### INSTRUCTIONS
• a. Summarize the text on neck pain in two sentences.
• b. According to the text on neck pain, what is the average weight of the human head?
• c. List every role of the cervical spine that the text on neck pain names.

### EXTRACT PROVIDED
+ + + + + + +

Cervical / Neck Pain
The Cervical Spine: Roles and Functionalities
The cervical spine maintains several crucial roles, including:
- Housing and protecting the spinal cord. A bundle of nerves that extends from the brain and runs through the cervical spine and thoracic spine (upper and middle back) prior to ending just before the lumbar spine (lower back), the spinal cord relays messages from the brain to the rest of the body.
- Supporting the head and its movement. The cervical spine literally shoulders a big load, as the head weighs on average between 10 and 13 pounds. In addition to supporting the head, the cervical spine allows for the head’s flexibility, including rotational, flexion/extension and lateral bending motions.
- Facilitating flow of blood to the brain. Vertebral openings (vertebral foramen) in the cervical spine provide a passageway for vertebral arteries to pass and ensure proper blood flow to the brain. These openings are present only in the vertebrae of the cervical spine.
The cervical vertebrae play a key role in maintaining these functions in the neck.
Types Of Neck Pain
While neck pain (in the cervical spine) is less common than lower back pain (in the lumbar spine), millions of people experience neck pain and/or related arm pain at some point in their life.
- The vast majority of episodes of neck pain will get better with time and can be addressed with non-surgical treatments. However, there are a few symptoms that are possible indications of a serious medical condition and patients with these symptoms should seek medical attention immediately.
- Progressive neurological deficit (weakness in the arms or loss of feeling and coordination in the arms or legs) could indicate nerve damage.
- If sustained or increasing pain is accompanied by lack of appetite, unplanned weight loss, nausea and vomiting, or fever/chills/shakes, there could be a spinal tumor or infection.

+ + + + + + +

### RECORDED INFORMATION

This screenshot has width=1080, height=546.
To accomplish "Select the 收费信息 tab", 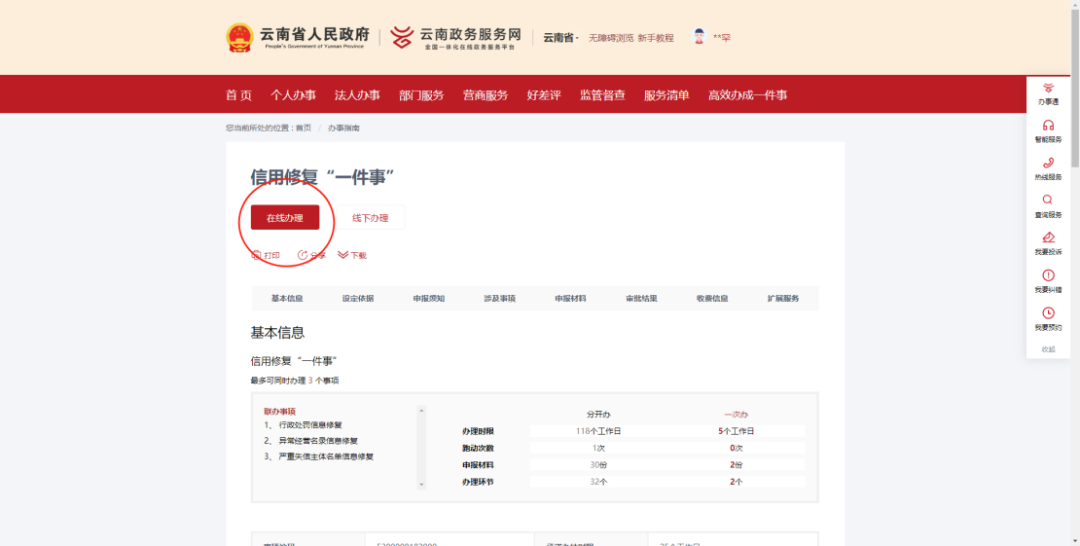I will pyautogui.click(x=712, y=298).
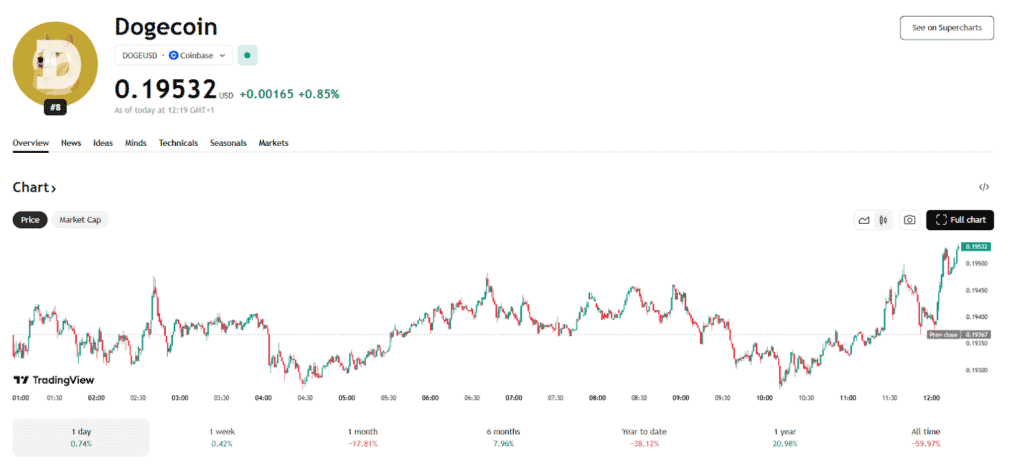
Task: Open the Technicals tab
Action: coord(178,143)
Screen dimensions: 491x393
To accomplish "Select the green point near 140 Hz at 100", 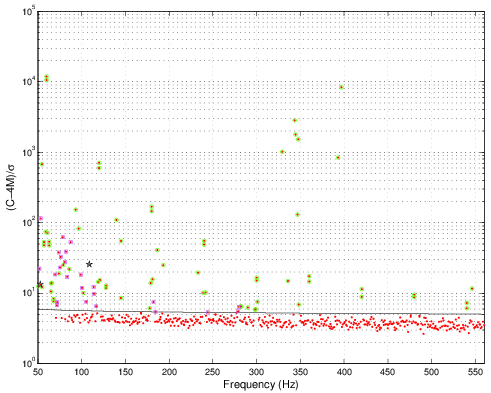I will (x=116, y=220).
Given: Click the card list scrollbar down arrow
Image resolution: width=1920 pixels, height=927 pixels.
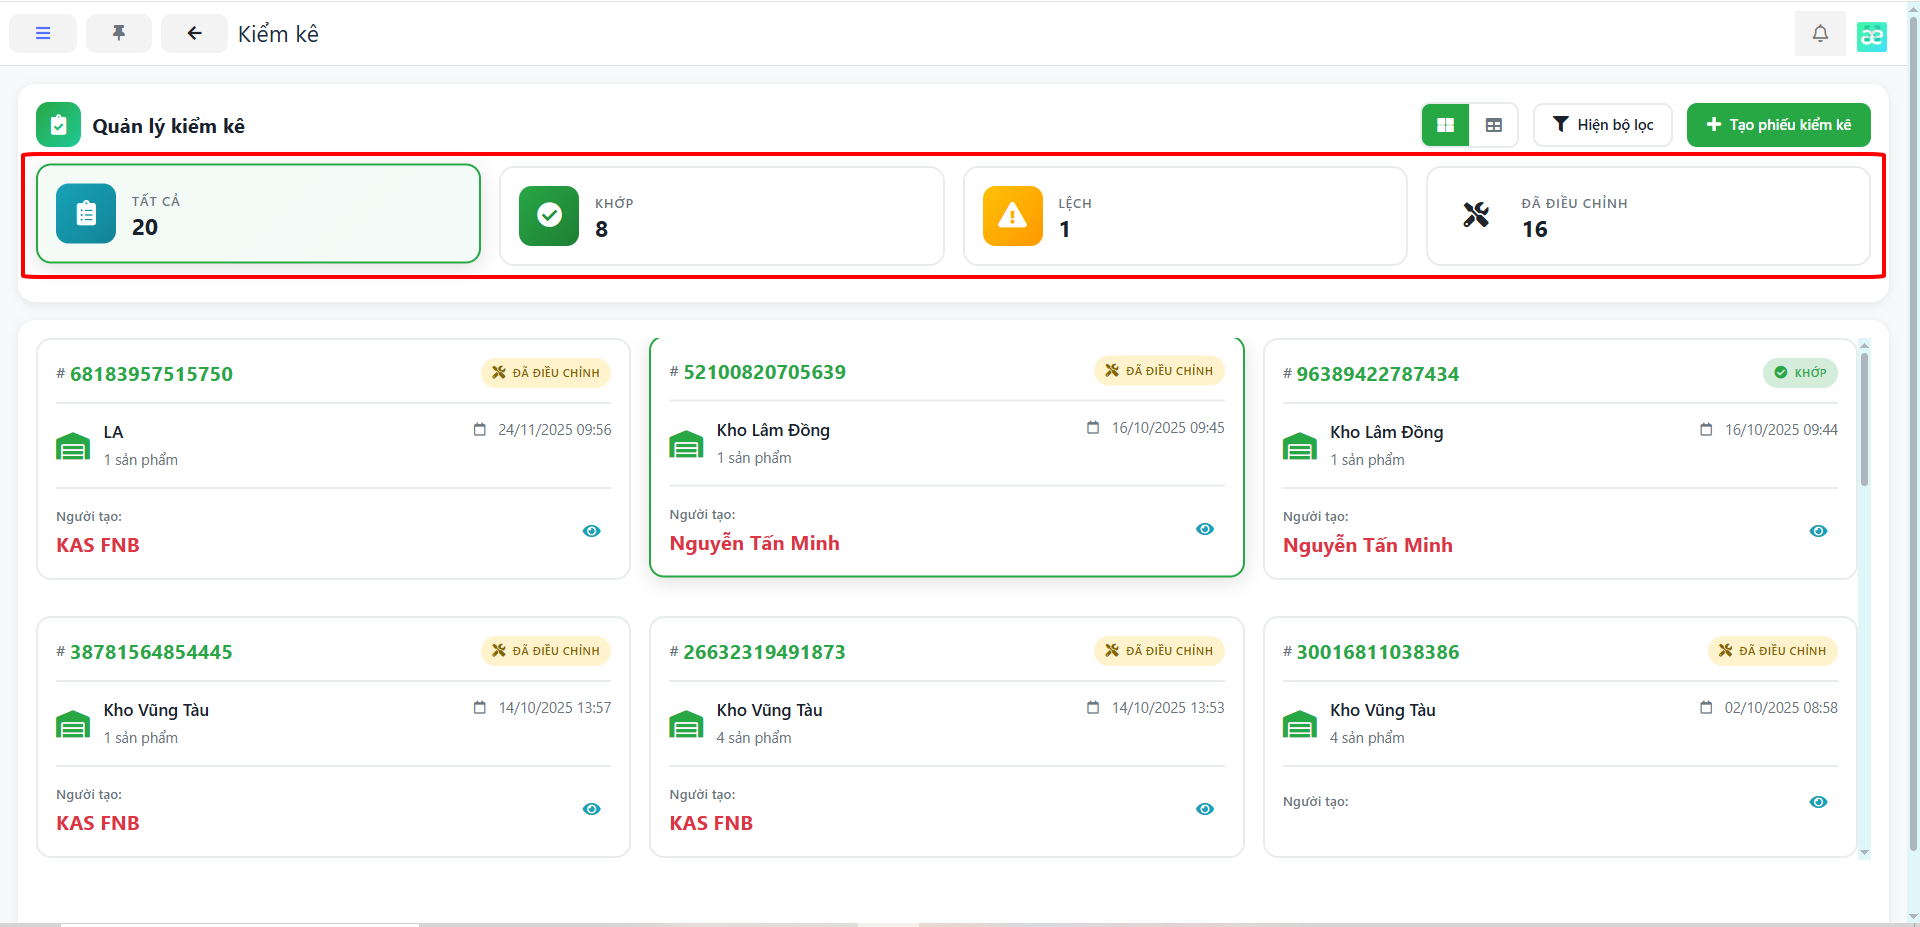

+ + + + + + +

### SOLUTIONS PER TASK
• a. The cervical spine houses and protects the spinal cord, supports the head and its movement, and facilitates blood flow to the brain through vertebral openings. Neck pain is less common than lower back pain but affects millions of people, and although most episodes improve with time and non-surgical treatment, certain symptoms may indicate a serious condition that requires immediate medical attention.

• b. Between 10 and 13 pounds.

• c.
- Housing and protecting the spinal cord
- Supporting the head and its movement
- Facilitating flow of blood to the brain